--- Exercise instructions ---
For each line below that holds "agent", return the line as it stands.

━━━ Given data

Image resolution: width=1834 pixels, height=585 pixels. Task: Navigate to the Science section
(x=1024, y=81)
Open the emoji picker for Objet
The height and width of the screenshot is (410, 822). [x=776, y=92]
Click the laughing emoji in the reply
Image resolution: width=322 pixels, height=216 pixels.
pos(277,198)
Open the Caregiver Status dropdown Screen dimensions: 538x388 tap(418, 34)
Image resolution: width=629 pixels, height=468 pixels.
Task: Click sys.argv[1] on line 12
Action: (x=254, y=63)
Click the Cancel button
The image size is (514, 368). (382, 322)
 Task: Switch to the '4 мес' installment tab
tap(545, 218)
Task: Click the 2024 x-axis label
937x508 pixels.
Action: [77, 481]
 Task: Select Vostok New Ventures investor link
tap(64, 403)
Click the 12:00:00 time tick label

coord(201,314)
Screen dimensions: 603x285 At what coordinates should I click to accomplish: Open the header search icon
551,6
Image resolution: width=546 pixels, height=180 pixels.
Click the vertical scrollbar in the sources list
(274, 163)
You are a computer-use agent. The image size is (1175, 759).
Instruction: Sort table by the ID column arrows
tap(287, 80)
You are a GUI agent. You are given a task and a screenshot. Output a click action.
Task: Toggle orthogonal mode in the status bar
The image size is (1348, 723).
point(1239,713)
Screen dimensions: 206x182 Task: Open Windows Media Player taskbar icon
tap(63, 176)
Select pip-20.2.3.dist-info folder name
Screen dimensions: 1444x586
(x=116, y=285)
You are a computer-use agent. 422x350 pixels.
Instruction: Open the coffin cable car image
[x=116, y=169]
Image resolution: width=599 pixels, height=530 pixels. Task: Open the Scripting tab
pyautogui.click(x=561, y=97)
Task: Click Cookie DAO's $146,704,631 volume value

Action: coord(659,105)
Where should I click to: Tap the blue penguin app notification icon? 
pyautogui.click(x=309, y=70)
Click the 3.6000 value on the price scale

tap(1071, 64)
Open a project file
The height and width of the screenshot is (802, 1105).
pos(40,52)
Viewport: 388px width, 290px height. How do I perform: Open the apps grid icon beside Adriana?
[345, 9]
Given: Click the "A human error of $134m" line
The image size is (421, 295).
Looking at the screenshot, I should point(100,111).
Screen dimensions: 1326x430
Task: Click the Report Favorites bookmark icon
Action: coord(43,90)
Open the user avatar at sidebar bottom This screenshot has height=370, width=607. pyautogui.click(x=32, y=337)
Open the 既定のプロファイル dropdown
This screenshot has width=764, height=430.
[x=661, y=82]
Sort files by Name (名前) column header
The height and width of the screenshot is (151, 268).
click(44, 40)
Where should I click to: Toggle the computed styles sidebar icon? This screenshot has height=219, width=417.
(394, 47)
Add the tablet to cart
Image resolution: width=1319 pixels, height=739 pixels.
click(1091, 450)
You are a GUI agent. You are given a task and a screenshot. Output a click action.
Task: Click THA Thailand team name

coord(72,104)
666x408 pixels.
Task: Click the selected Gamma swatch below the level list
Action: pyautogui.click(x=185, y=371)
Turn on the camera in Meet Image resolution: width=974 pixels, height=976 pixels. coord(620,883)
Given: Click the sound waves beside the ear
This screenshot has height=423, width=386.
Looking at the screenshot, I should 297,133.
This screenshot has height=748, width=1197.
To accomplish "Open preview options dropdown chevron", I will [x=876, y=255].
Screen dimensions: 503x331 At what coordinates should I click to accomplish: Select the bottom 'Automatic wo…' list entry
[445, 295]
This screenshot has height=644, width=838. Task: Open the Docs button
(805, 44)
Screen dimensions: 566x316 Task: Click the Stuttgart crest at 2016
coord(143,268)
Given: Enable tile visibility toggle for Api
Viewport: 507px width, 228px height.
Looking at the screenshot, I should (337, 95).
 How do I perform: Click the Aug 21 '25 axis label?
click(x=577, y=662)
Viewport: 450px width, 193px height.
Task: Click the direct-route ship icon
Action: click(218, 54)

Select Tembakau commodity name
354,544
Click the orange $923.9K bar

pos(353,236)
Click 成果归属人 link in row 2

━━━━━━

--- Answer for this exercise ---
You are a computer-use agent. The image size is (1175, 759).
You are a GUI agent. You are given a task and a screenshot. Output a click action.
You are a computer-use agent. 422x350 pixels.
You are a GUI agent. You are given a task and a screenshot. Output a click action.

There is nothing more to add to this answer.